Scaling

From VoIPmonitor.org
Revision as of 15:03, 21 May 2013 by Festr (talk | contribs) (Created page with "= Scaling = VoIPmonitor is able to use all available CPU cores but there are several bottlenecks which you should consider before deploying and configuring VoIPmonitor. Bas...")
(diff) ← Older revision | Latest revision (diff) | Newer revision → (diff)
Jump to navigation Jump to search

Scaling

VoIPmonitor is able to use all available CPU cores but there are several bottlenecks which you should consider before deploying and configuring VoIPmonitor.

Basically there are two types of bottlenecks - CPU and I/O throughput. Sniffer is multithreaded application but certain tasks cannot be split to more threads. Main thread is reading packets from kernel - this is the top most consuming thread and it depends on CPU type and kernel version (and number of packets per second). Below 1000 concurrent calls you do not need to be worried about CPU on usual CPU (Xeon, i5). More details about CPU bottleneck see following chapter CPU bound.

I/O bottleneck is most common problem for voipmonitor and it depends if you store to local mysql database along with storing pcap files on the same server and the same storage. Differences between I/O hardware and file system are so significant that there is no general recommendation and the problem can be for 100 concurrent calls. See next chapter I/O throughput.

CPU bound

Reading packets

Main thread which reads packets from kernel cannot be split into more threads which limits number of concurrent calls for the whole server. Consumed CPU for this thread is equivalent to running "tcpdump -i ethX -w /dev/null" which you can use as a test if your server is able to handle your traffic. We have tested sniffer on countless type of servers and basically the limit is somewhere around at 800Mbit for usual 1Gbit card on newer Xeon CPU and kernel versions >= 2.6.32. To get higher throughput special drivers or hardware is needed.
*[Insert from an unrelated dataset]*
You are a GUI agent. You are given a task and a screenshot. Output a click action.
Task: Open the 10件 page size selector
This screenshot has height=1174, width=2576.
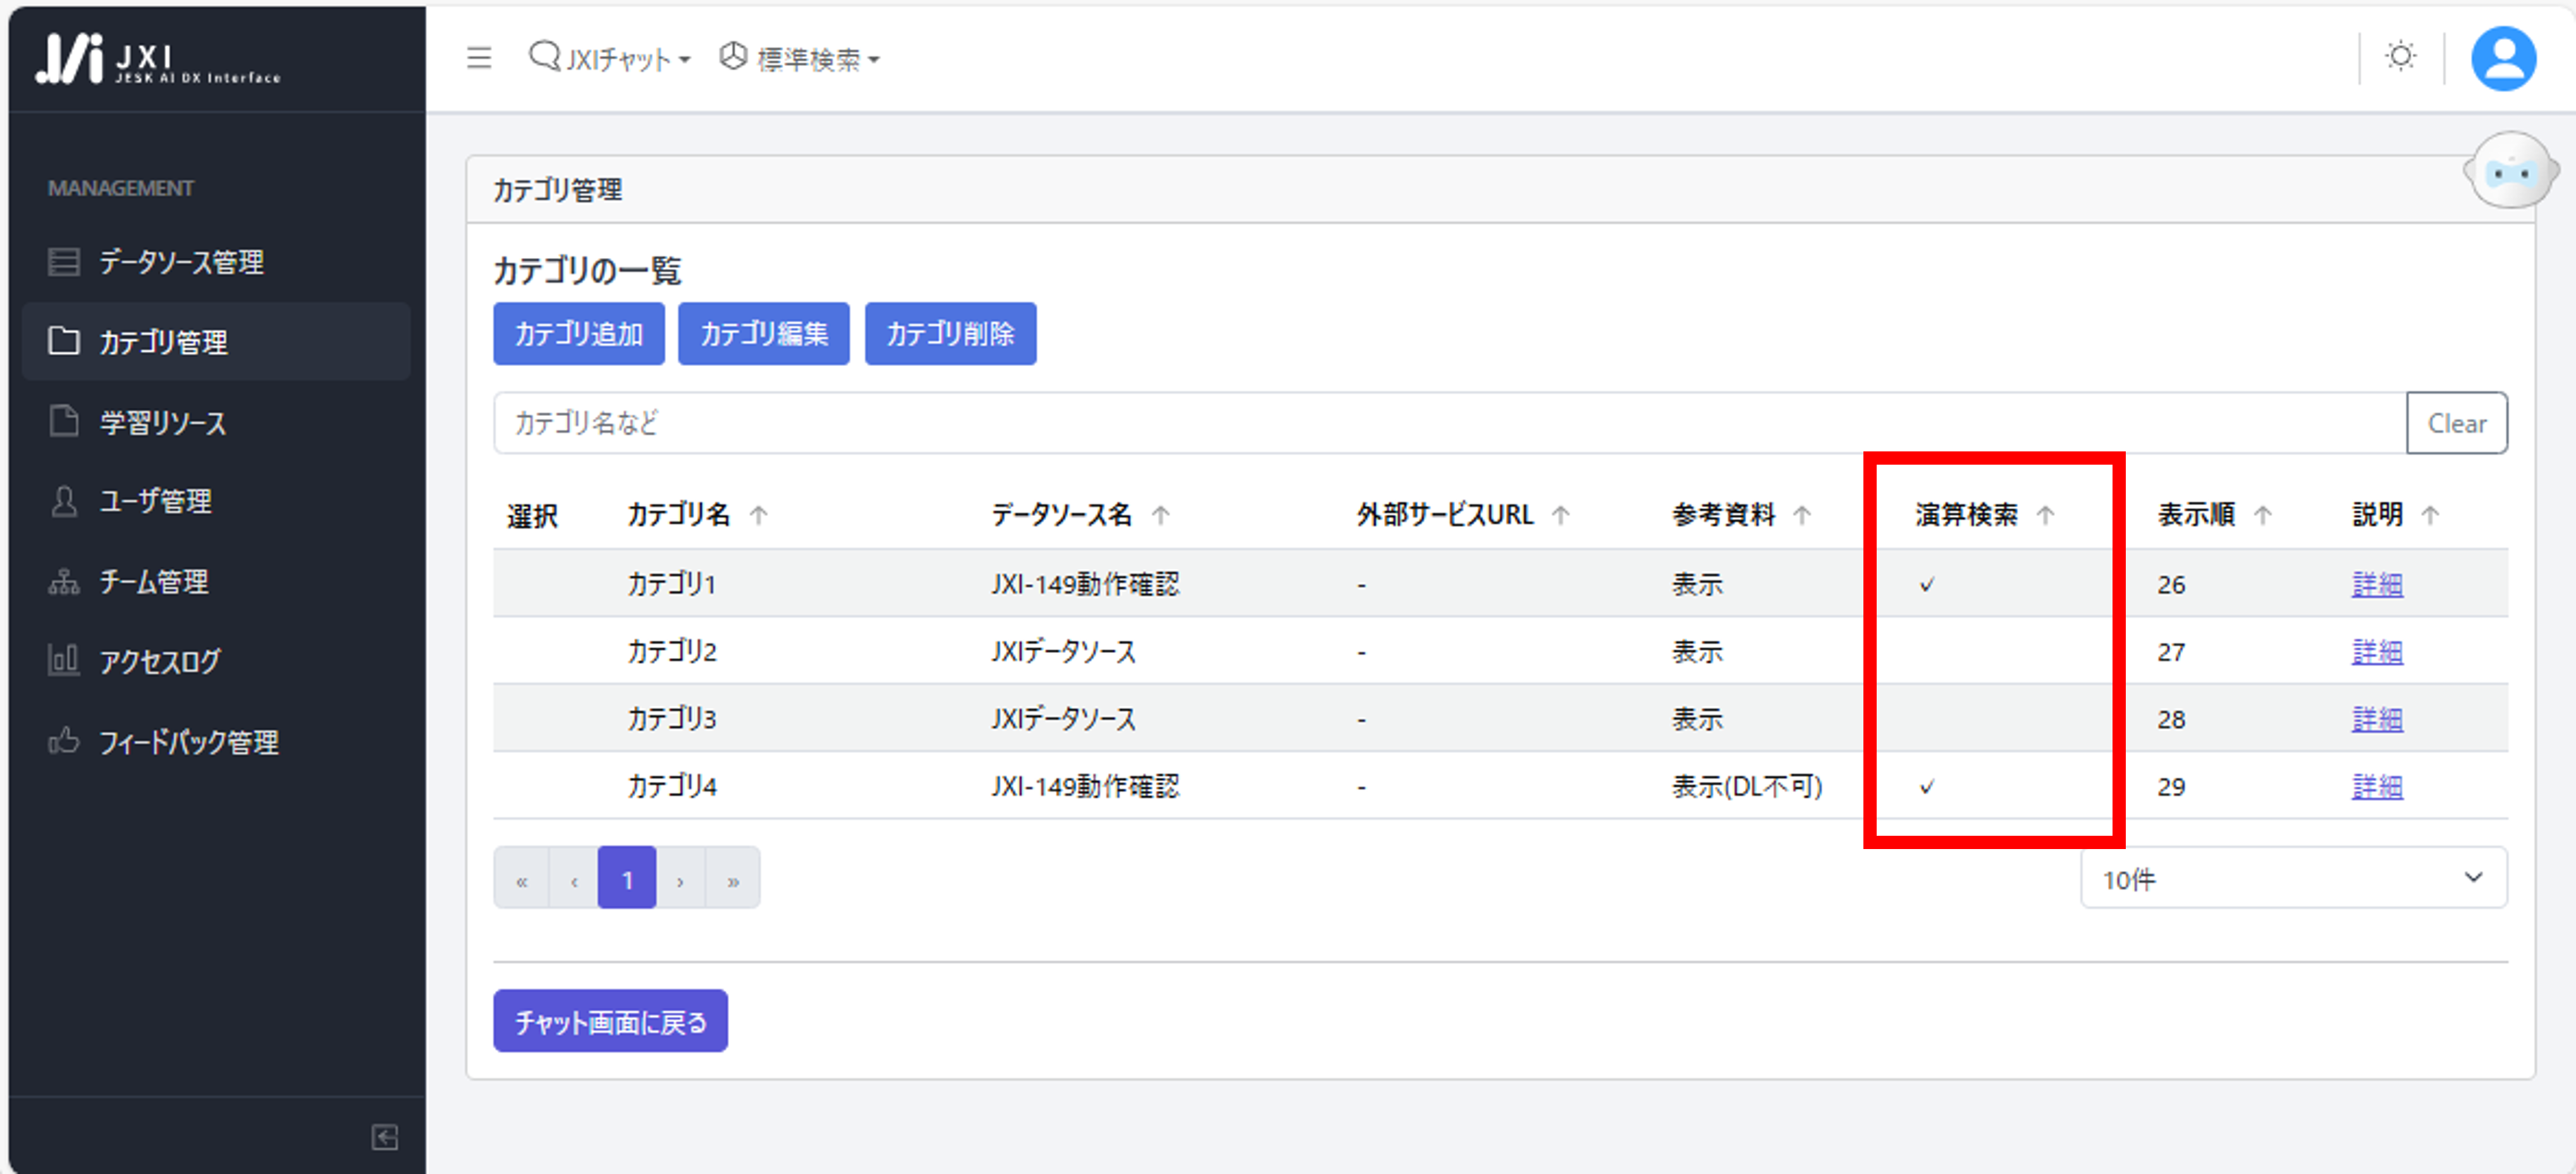(2293, 879)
On this picture you can see how packets are proccessed from ethernet card to Kernel space ethernet driver which queues packets to ring buffer. Ring buffer (available since kernel 2.6.32 and libpcap > 1.0) is read by libpcap functions in voipmonitor to its own voipmonitor buffer. Kernel ring buffer is circular buffer directly in kernel which reads packets and overwrites the oldest one if not read in time. Ring buffer can be large at maximum 2GB. If voipmonitor is blocked by CPU or I/O the ring buffer starts filling up to its maximum set size (voipmonitor.conf:ringbuffer=XXX) and in this case dropping packets occurs which is logged into the syslog. VoIPmonitor sniffer reads packets from ring buffer in one main thread and writing packets to voipmonitor buffer with maximum size 4GB (voipmonitor.conf:vmbuffer=XXXX). Which means that maximum buffer size is 6GB RAM which can cover I/O low throughput cases until all the buffer is filled. Thus if you set both buffers to its maximum values and your I/O is not able to handle save all packets to disk (if saving is enabled) you can see dropping packets after 6GB of packets fills buffers. VoIPmonitor buffer is read by another thread to one or more queues which depends on how much CPU is available (voipmonitor.conf:rtpthreads=X). Those queues processes RTP packets in parallel. Jitterbuffer simulater uses the most CPU and you can disable all three type of jitterbuffers if your server is not able to handle it all (jitterbuffer_f1, jitterbuffer_f2, jitterbuffer_adapt). If you need to disable one of the jitterbuffer keep jitterbuffer_f2 enabled which is the most usefull.

Kernelstandarddiagram.png

Good tool for measuring CPU is http://htop.sourceforge.net/


Ntop.png


Software driver alternatives

If your traffic is to much for your current hardware you can try PF_RING feature.



We tried DNA driver for stock 1Gbit Intel card which reduces 100% CPU load to 20% but we still saw occasional packet loss on the card - although the loss was minimal.

Hardware NIC cards

We have tested 10Gbit cards from Napatech which can handle at least 20000 concurrent calls with 0% CPU for main thread. Those cards are very expensive but the performance is worth it.



The top most consuming CPU is first thread which reads packets from kernel. If you have very large traffic above ~500 Mbit you should check if the first thread is not droping packets by checking syslog where the sniffer is reporting any drop occurences. If you have much more traffic and the CPU is not able to handle, you can use special kernel modules and drivers which supports hardware acceleration for sniffing very large traffic – but this is only case when your traffic is very large (~5000 simulatenouse calls) Second top most consuming CPU is threads processing jitterbuffer simulator. In case you do not have enough CPU cores (one or two only) you can turn off jitterbuffer simulator in configuration and keep enabled only one (f2) or turn it off completely. If you have enough CPU cores (at least 4) you should not worry about CPU.